Terracotta Army is an awesome hammer saver. It can give you 200+ free hammers and then a bunch of culture and other stuff on top of it. It even saves gold in the sense that all the troops come out at the same time and thus you don't pay upkeep waiting for your army to be ready.

Meanwhile Parthenon gives a little bit of culture, takes your boredom unhappiness from 0 down to 0, and gives you the ability to theme if you go piety or get an art guild.

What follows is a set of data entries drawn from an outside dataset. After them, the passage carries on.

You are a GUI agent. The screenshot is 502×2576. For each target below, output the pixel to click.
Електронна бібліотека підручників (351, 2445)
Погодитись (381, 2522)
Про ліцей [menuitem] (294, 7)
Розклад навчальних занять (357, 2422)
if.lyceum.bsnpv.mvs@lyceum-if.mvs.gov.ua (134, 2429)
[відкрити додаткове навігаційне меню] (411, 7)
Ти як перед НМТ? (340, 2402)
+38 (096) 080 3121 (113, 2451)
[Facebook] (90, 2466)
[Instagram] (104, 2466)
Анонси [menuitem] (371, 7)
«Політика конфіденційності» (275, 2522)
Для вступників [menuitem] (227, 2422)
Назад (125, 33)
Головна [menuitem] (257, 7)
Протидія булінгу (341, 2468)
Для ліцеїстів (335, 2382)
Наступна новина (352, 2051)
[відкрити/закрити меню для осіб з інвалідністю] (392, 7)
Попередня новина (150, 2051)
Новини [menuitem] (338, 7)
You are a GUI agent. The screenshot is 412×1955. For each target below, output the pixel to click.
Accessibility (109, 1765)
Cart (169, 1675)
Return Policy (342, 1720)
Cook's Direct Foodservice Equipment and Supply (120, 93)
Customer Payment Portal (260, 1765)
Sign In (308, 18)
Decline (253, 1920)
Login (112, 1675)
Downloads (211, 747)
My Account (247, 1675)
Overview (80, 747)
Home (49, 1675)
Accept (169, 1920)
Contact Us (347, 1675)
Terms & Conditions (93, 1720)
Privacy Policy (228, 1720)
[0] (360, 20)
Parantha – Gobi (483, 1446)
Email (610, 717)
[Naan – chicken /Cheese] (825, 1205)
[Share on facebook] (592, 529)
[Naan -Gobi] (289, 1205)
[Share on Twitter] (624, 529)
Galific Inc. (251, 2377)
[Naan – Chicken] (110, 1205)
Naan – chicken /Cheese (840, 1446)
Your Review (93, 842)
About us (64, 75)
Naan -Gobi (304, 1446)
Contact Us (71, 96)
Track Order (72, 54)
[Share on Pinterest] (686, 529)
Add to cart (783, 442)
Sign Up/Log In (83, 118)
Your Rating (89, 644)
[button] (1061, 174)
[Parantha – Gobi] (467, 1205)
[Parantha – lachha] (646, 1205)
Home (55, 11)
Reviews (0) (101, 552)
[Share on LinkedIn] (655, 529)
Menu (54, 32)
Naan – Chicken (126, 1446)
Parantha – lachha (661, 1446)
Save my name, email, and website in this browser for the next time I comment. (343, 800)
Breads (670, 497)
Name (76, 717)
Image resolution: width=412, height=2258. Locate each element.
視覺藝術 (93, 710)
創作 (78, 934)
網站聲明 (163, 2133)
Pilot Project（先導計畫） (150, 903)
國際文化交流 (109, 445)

It's clearly much weaker than the others, which are both very good early.
 
If I had to make a guess, Gazebo always said that unhappiness comes from the difference between your city yield and mean global yields, but here we have usually poverty when gold is in greater numbers than beakers and culture. And crime, which I think uses total city strength (walls, pop and garrison) seems much higher with smaller figures. Actually, crime I could understand that being a smaller number results in more noticeable differences.
Could be the reason for uber poverty incoming trade routes to our capitals? It would increase highly the income of the capital, thus making the mean very high for normal cities.

I'm supposing that each unhappiness is factored as: threshold * (mean yield - city yield) / mean yield
 
Not sure, but I think it's not the mean, but the median. So one (or a few) cities far from average don't influence it that much.
 
If it is the median, that would make yields from capitals irrelevant, once every civ has three cities. We will be looking at the first city from the second colonizing wave for most of the time. That city that doesn't have guilds on it. And this is counted globally. So if a wide player has 10 cities, and a tall player only has 5, this will take still the 7th best city, and that city is not going to have guilds for sure. This could explain why boredom is so low, even when falling behind in policies.
Trade routes won't affect either, since most of them goes to the same 2-3 cities in each empire, but here there's a chance that the 5th or 7th city is settled in the coast, with some gold rich resources, so land based low populated cities without gold resources are the ones suffering poverty.
There are very few science resources, so illiteracy is only going to affect once 50% of the cities have built scientific buildings that you don't have. The same goes for crime, but for some reason AI seems to build walls quite often.

If all the above is true, and we wanted that illiteracy and boredom were more significant, the reference value has to change and use the mean value. Problem with using the mean is that unhappiness will rise everywhere even with proper infrastructure, particulary in smaller cities, because capitals are so different and the biggest cities use to have guilds and trade routes. If the mean is used, then the unhappiness should not be directly proportional, as this would punish them too much. A logarithmic function of the deviation rate from the mean could be appropiate (1-2 unhappines for each concept can be common and 3 unhappiness be rare, using the right base). This is also thematic, as feelings use to be logarithmics.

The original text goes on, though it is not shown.